Devemos, em grande parte, nossa
existência a essas bactérias e a essa mutação. Mas oxigênio não
foi o suficiente. Formas de vida só podem evoluir de forma
sustentável quando o planeta onde existem oferece condições para
tal. Apesar das grandes transformações no decorrer da sua
existência, a Terra permaneceu relativamente estável nos últimos 2
bilhões de anos, permitindo que formas de vida primitivas pudessem
passar por incontáveis mutações. Os cataclismos que ocorreram –
enormes erupções vulcânicas, emissão de metano em escala global,
bombardeios de asteroides e cometas – mudaram as condições
planetárias e, com isso, renegociaram as formas de vida que poderiam
existir aqui. Felizmente, nunca a ponto de eliminar a vida por
completo. (Se bem que a grande extinção do Permiano-Triássico
chegou bem perto, eliminando cerca de 95% das formas de vida na
Terra.)
Comparada aos outros mundos que
conhecemos, a Terra se distingue por ser um oásis para a vida. Sua
atmosfera protege a superfície dos raios ultravioleta letais que vêm
do Sol. O campo magnético – resultado da circulação de ferro e
níquel líquidos no centro do planeta – funciona como um escudo
contra a radiação nociva que vem do espaço, principalmente
partículas oriundas do Sol. O movimento lento das placas tectônicas,
os grandes blocos de terra firme onde estão os continentes, recicla
o gás carbônico entre os oceanos e a atmosfera.
Termos apenas uma Lua, bem grande, que
estabiliza o eixo de rotação da Terra em sua inclinação de 23,5
graus, permitindo que as estações do ano continuem ritmicamente por
milhões de anos.
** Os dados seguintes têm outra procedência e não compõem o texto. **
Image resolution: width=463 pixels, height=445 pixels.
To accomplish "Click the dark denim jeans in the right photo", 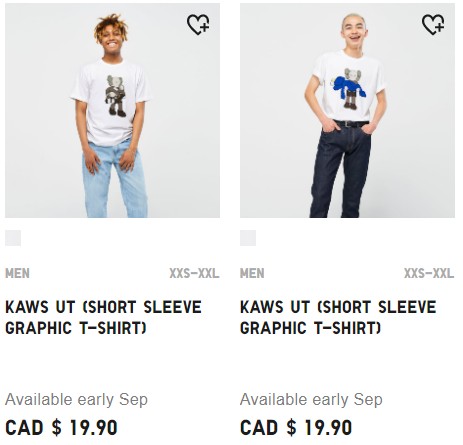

Juntas, essas propriedades transformam nosso
planeta no que é, a casa de milhões de formas de vida, das
profundezas dos oceanos até os picos gelados das montanhas geladas.
(Contanto que abaixo de 6 mil metros.)
Portanto, viva a Terra! Não estamos aqui
por acaso. Somos produto disso tudo, das inúmeras mutações que
transformaram bactérias em pessoas, dos acidentes cataclísmicos que
redefiniram as condições planetárias, das inúmeras mudanças que
ocorreram no decorrer de bilhões de anos de história. Saber disso
não nos diminui; pelo contrário, nos remete ao topo dessa cadeia de
vida, nós que somos as criaturas capazes de reconstruir nosso
passado com tanto detalhe e, ao mesmo tempo, nos questionar sobre o
futuro.
Por outro lado, é bom lembrar que estar
no topo não significa desprezar o que está abaixo. Do poder vem a
responsabilidade, no caso, a responsabilidade de proteger a vida e o
planeta, entendendo que somos parte dessa dinâmica planetária, ou
mais, completamente dependentes dela. Aprendemos muito sobre a Terra,
mas continuamos à mercê da Natureza. Tratar a Terra e suas formas
de vida com humildade e respeito é a única opção que temos se
quisermos continuar por aqui por outros tantos milhares de anos.